Utah County detectives: I-15 stop leads to seizure of 5,500 fentanyl pills, weapons
Apr 10, 2024, 9:42 AM
NEPHI — Deputies said Tuesday they seized 5,500 fentanyl pills along with methamphetamine and weapons following a traffic stop of a Lehi man they suspected of distributing drugs.
Larry Glenn Jones, 39, was booked into jail on suspicion of several drug and weapons violations.
Detectives with the Utah County Special Enforcement Team and Utah County Major Crimes Force told KSL TV they learned about Jones during an investigation into the distribution of large quantities of fentanyl throughout the county.
According to the investigators, they observed through surveillance that Jones traveled to Phoenix, Arizona, on Sunday only to make a swift return trip on Monday, apparently only stopping to rest briefly at the Arizona/Utah border.
While heading north on I-15 through Juab County, deputies stopped Jones just south of Nephi. They said he was driving 95 mph in an 80 mph zone.
Detective Zac Robinson said a drug K-9 gave a positive indication of drugs and probable cause to search the car, where deputies discovered the fentanyl concealed under the center console.
“There were 5,500 approximately, and 30 grams of methamphetamine,” Robinson said. “The quantity of drugs that he had was definitely not for personal use.”
Detectives said they also found a weapon inside Jones’ car, and during a subsequent search warrant executed on Jones’s house, they seized an AR-15 rifle, shotgun and handgun along with a bulletproof vest.
Robinson said it’s obvious why seizures like these are potentially hazardous to law enforcement.
“You know, they’re using and abusing these drugs that they sell and they’ve kind of been unpredictable, so it is kind of a dangerous situation for us to be in doing search warrants on these houses and arresting these guys because a lot of them do carry weapons.”
Investigators said though fentanyl pills sell for much cheaper closer to the border, they fetch a higher price in Utah.
“For example, he would go down there and probably pay 50 cents to a dollar per pill and he’d come back up here to Utah County and sell those pills anywhere from $5 to $7 per pill,” Robinson said.
Deputies estimated the total value of the drugs seized to be roughly somewhere between $27,000 and $40,000.
Robinson said the fentanyl pills were potentially dangerous to users because their production was likely unregulated.
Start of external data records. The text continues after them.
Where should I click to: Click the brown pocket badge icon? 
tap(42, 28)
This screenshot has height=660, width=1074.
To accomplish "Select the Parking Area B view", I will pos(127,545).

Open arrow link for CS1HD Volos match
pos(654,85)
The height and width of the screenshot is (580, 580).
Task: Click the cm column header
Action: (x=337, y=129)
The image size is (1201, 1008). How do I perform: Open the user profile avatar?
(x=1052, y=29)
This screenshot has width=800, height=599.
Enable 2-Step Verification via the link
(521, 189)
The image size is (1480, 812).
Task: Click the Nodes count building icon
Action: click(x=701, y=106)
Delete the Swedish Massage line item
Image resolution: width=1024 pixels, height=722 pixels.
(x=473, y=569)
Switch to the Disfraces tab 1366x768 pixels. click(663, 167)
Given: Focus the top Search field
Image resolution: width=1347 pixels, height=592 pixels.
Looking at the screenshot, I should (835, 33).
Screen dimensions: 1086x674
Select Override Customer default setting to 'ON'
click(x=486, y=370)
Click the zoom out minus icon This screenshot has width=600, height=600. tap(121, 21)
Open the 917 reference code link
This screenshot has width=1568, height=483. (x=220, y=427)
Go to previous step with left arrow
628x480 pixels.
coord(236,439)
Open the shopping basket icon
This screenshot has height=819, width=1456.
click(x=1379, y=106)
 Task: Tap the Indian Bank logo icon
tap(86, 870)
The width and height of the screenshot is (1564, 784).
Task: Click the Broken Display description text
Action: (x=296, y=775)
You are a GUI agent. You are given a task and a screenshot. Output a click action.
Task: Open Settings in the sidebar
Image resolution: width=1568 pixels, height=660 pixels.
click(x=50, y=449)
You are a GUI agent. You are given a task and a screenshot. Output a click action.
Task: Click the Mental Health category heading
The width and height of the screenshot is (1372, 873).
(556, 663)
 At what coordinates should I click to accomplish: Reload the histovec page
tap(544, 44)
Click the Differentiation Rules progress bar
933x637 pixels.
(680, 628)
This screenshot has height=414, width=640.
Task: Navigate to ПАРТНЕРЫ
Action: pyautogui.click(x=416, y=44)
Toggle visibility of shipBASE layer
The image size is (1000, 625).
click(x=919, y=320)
“I like to compare it out to making chocolate chip cookies,” he explained. “You make a batch of cookies. You dump in the chocolate chips and mix it around, right? You don’t know how many chocolate chips you get in each cookie. You’re going to get some with a lot of chocolate chips and some with maybe very little.”
Translated to fentanyl, said some pills could come out of the batch with a potentially lethal dose.
“One pill can be more potent than the other,” he said. “You just never know and we’ve had a lot of overdoses and a lot of deaths because of it.”